◆ Given problem
Reproduce the items below, switching every "GUI agent" to "desktop automation agent" and changing nothing else.

--------

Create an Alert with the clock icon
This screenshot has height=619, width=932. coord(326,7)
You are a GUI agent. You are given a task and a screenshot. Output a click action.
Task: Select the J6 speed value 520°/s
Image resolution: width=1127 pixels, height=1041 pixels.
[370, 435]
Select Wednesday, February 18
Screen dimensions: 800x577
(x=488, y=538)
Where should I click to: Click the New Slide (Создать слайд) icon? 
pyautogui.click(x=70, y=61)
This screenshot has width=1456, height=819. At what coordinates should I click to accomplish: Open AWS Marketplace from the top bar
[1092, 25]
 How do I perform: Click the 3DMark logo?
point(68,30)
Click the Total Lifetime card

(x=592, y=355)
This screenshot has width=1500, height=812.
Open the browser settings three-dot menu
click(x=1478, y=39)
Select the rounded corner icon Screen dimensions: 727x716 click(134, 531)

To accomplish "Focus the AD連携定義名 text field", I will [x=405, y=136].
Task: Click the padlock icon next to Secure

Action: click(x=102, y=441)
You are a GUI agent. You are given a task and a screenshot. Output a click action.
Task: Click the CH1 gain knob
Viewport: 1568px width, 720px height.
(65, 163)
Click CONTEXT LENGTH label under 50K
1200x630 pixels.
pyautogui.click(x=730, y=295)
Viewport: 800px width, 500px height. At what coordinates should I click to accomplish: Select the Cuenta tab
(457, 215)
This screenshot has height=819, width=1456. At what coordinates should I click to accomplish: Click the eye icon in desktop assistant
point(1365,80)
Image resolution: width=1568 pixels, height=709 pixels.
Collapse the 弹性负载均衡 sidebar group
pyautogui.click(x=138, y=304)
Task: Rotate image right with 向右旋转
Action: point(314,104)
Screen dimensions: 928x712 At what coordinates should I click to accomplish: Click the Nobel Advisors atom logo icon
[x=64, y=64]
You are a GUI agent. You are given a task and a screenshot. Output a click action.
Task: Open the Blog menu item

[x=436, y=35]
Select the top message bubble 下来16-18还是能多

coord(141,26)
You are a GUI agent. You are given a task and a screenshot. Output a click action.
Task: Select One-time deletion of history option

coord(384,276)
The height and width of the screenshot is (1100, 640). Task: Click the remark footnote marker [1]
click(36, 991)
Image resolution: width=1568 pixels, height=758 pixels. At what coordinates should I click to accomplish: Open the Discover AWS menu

--------

◆ Result below
Create an Alert with the clock icon
This screenshot has height=619, width=932. coord(326,7)
You are a desktop automation agent. You are given a task and a screenshot. Output a click action.
Task: Select the J6 speed value 520°/s
Image resolution: width=1127 pixels, height=1041 pixels.
[370, 435]
Select Wednesday, February 18
Screen dimensions: 800x577
(x=488, y=538)
Where should I click to: Click the New Slide (Создать слайд) icon? 
pyautogui.click(x=70, y=61)
This screenshot has width=1456, height=819. At what coordinates should I click to accomplish: Open AWS Marketplace from the top bar
[1092, 25]
 How do I perform: Click the 3DMark logo?
point(68,30)
Click the Total Lifetime card

(x=592, y=355)
This screenshot has width=1500, height=812.
Open the browser settings three-dot menu
click(x=1478, y=39)
Select the rounded corner icon Screen dimensions: 727x716 click(134, 531)

To accomplish "Focus the AD連携定義名 text field", I will [x=405, y=136].
Task: Click the padlock icon next to Secure

Action: click(x=102, y=441)
You are a desktop automation agent. You are given a task and a screenshot. Output a click action.
Task: Click the CH1 gain knob
Viewport: 1568px width, 720px height.
(65, 163)
Click CONTEXT LENGTH label under 50K
1200x630 pixels.
pyautogui.click(x=730, y=295)
Viewport: 800px width, 500px height. At what coordinates should I click to accomplish: Select the Cuenta tab
(457, 215)
This screenshot has height=819, width=1456. At what coordinates should I click to accomplish: Click the eye icon in desktop assistant
point(1365,80)
Image resolution: width=1568 pixels, height=709 pixels.
Collapse the 弹性负载均衡 sidebar group
pyautogui.click(x=138, y=304)
Task: Rotate image right with 向右旋转
Action: point(314,104)
Screen dimensions: 928x712 At what coordinates should I click to accomplish: Click the Nobel Advisors atom logo icon
[x=64, y=64]
You are a desktop automation agent. You are given a task and a screenshot. Output a click action.
Task: Open the Blog menu item

[x=436, y=35]
Select the top message bubble 下来16-18还是能多

coord(141,26)
You are a desktop automation agent. You are given a task and a screenshot. Output a click action.
Task: Select One-time deletion of history option

coord(384,276)
The height and width of the screenshot is (1100, 640). Task: Click the remark footnote marker [1]
click(36, 991)
Image resolution: width=1568 pixels, height=758 pixels. At what coordinates should I click to accomplish: Open the Discover AWS menu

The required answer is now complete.